**WRITTEN REQUEST**
Render every line of the listing below as a numbered list, leaving out blank lines and the pictures.

────────────────────────────────────────

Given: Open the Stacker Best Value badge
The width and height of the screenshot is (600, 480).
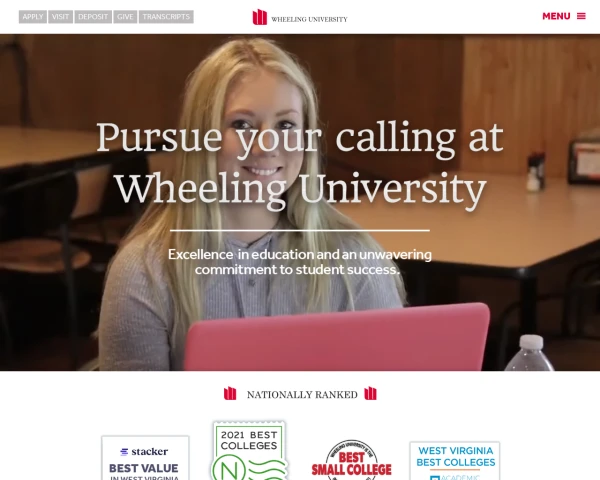Looking at the screenshot, I should [x=145, y=458].
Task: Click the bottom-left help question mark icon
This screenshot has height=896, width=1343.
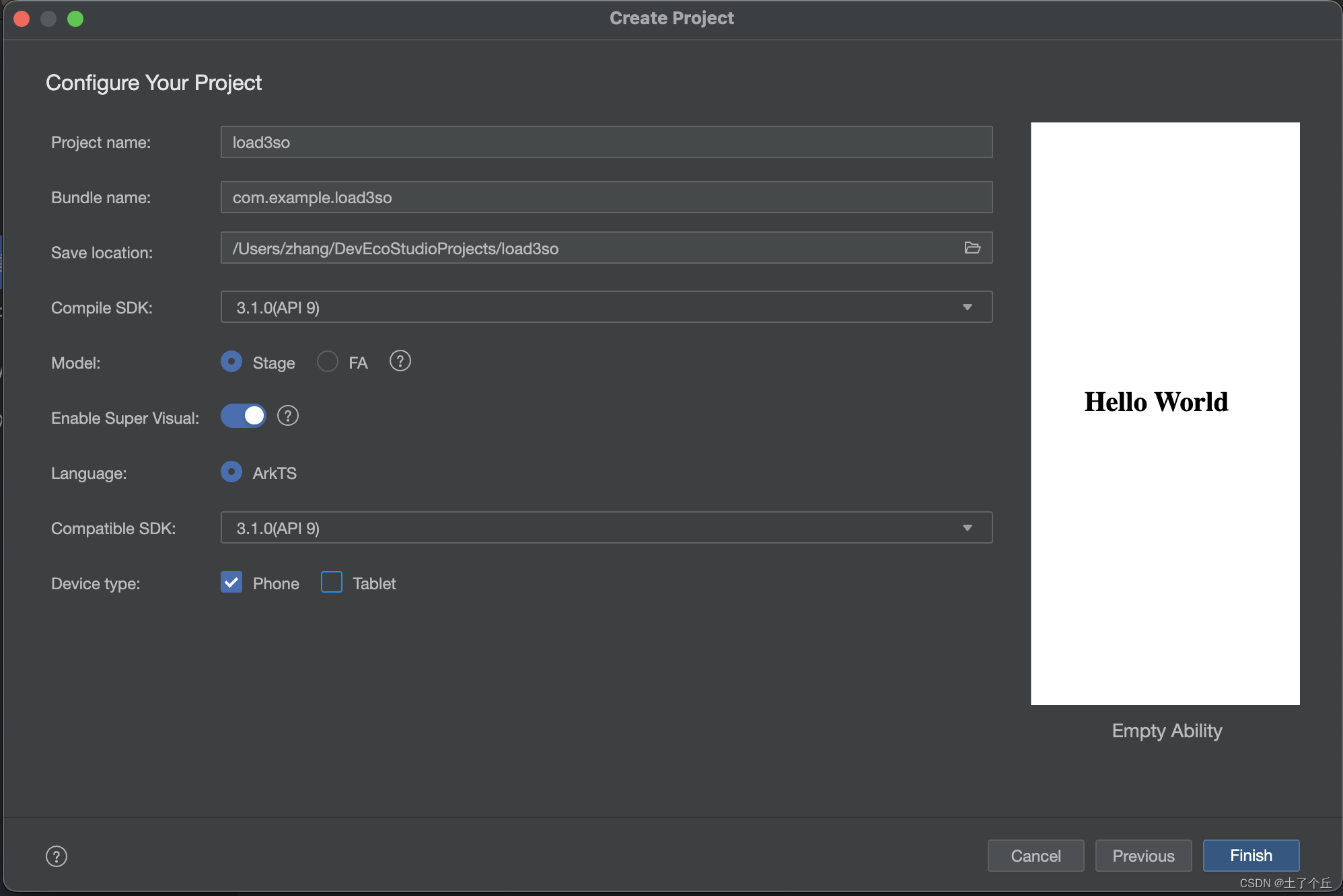Action: coord(56,856)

────────────────────────────────────────

**SOLUTION BELOW**
1. Given: Open the Stacker Best Value badge
2. The width and height of the screenshot is (600, 480).
3. Looking at the screenshot, I should [x=145, y=458].
4. Task: Click the bottom-left help question mark icon
5. This screenshot has height=896, width=1343.
6. Action: coord(56,856)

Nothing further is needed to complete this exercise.